Figure 4. In vivo, Cl-amidine inhibits NET formation while altering complement levels and the autoantibody profile of NZM mice.

Female NZM mice were treated by daily subcutaneous injection with either Cl-amidine (10 mg/kg/d) or vehicle control beginning at 12 weeks of age (10 mice per group). Mice were sacrificed at 26 weeks of age. (A) Bone marrow neutrophils from sacrificed mice were incubated either in the absence of serum for 4 hours (no stim) or with 100 nM PMA for 12 hours. NET formation was quantified by fluorescence microscopy. (B–D) Serum from the aforementioned 2 groups was assayed for complement C3 (B), anti-dsDNA antibodies (C), or total IgG (D) using commercial kits. For C3, P values result from comparison to the baseline 12-week group. For anti-dsDNA, P values compare the vehicle and Cl-amidine groups directly. *P < 0.05; **P < 0.01; ***P < 0.001. For A, C, and D, data were plotted as the mean ± SEM. For B, boxes represent the median, 25th percentile, and 75th percentile, while whiskers delineate the minimum and maximum values.

Figure 5. PAD inhibition reduces MPO and immune complex deposition in the kidneys of NZM mice.

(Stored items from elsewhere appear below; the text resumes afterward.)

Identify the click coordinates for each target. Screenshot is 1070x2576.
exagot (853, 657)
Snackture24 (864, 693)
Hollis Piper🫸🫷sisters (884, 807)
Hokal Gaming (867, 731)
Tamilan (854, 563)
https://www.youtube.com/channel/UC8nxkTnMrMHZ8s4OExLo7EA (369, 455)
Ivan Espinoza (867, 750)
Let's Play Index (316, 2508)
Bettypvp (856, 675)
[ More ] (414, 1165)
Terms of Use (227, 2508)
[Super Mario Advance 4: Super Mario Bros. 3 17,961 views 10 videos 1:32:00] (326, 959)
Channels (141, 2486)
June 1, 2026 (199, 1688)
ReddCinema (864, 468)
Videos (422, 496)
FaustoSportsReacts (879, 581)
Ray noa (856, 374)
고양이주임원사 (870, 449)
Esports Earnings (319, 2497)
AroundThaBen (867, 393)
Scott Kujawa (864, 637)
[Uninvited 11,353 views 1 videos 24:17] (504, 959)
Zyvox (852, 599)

(A) Urine albumin/creatinine ratios were determined for the 2 groups of NZM mice presented in Figure 4. (B) 3-micron sections were prepared from formalin-fixed kidneys of 26-week-old mice, and activity index was calculated as described in Methods. (C) Glomerular MPO deposition was determined as described in Methods and in Supplemental Figure 2. Discrete areas of MPO staining were counted, with at least 10 glomeruli considered per mouse. (D) Glomeruli were also stained for IgG and C3 deposition. At least 10 glomeruli were scored for staining intensity on a scale of 0 to 3+, with average intensity then calculated for each kidney. *P < 0.05. One P value that approaches significance is presented as a number. Box-and-whisker plots represent 10 mice per group, with boxes representing the median, 25th percentile, and 75th percentile, while whiskers delineate the minimum and maximum values. (E–H) Representative glomeruli from the vehicle group (E and G) and the Cl-amidine group (F and H). IgG is stained red and C3 is stained green. Original magnification, ×400. Scale bar: 25 microns.

Figure 6. PAD inhibition improves endothelial cell differentiation and endothelium-dependent vasorelaxation in NZM mice.

(A) For the 2 groups of mice presented in Figure 4, EPCs were identified as bone marrow cells capable of differentiating into mature endothelial cells (defined by coexpression of acetylated LDL and Lectin I as described in Methods). (B) Aortic rings were isolated from the same 2 groups of mice, and Ach-dependent relaxation was determined as described in Methods. Data are presented as the mean ± SEM for 10 mice per group. **P < 0.01; ***P < 0.001.

Figure 7. PAD inhibition prolongs time to arterial thrombosis and reduces NET density in NZM mice.

20-week-old NZM mice were treated with Cl-amidine (10 mg/kg/d) or vehicle, by daily subcutaneous injection for 1 week. Carotid artery thrombosis was then induced by photochemical injury, with DNase administered just prior to injury in some vehicle-treated mice. (A) Both DNase and Cl-amidine change the content of thrombi, resulting in the capture of fewer citrullinated histone H3–positive (H3-Cit) and CRAMP-positive structures. H&E and Hoechst 33342 (DNA in blue) staining are also shown for these representative paraffin-embedded sections. Arrowheads highlight NET-like structures. (B) For each thrombus, at least 3 sections were quantified for H3-Cit–positive (white bars) and CRAMP-positive (black bars) structures (n = 5 mice per group). (C and D) Both DNase and Cl-amidine prolong time to vessel occlusion (n = 10 for vehicle and Cl-amidine groups; n = 5 for the DNase group), with representative carotid artery flow tracings in D. (E) Cl-amidine reduces the NET density of carotid thrombi. Frozen sections were stained with Hoechst 33342 (DNA in blue) and anti-CRAMP (green). Representative images are shown, with overlays to the right. V, vessel wall; T, thrombus. (F) For each thrombus, at least 3 sections were quantified for discrete areas of DNA/CRAMP overlap (n = 5 per group). Original magnification, ×1000. Scale bars: 50 microns. Volumes were determined by multiplying thrombus area by section depth. All quantification is presented as mean ± SEM. *P < 0.05; **P < 0.01.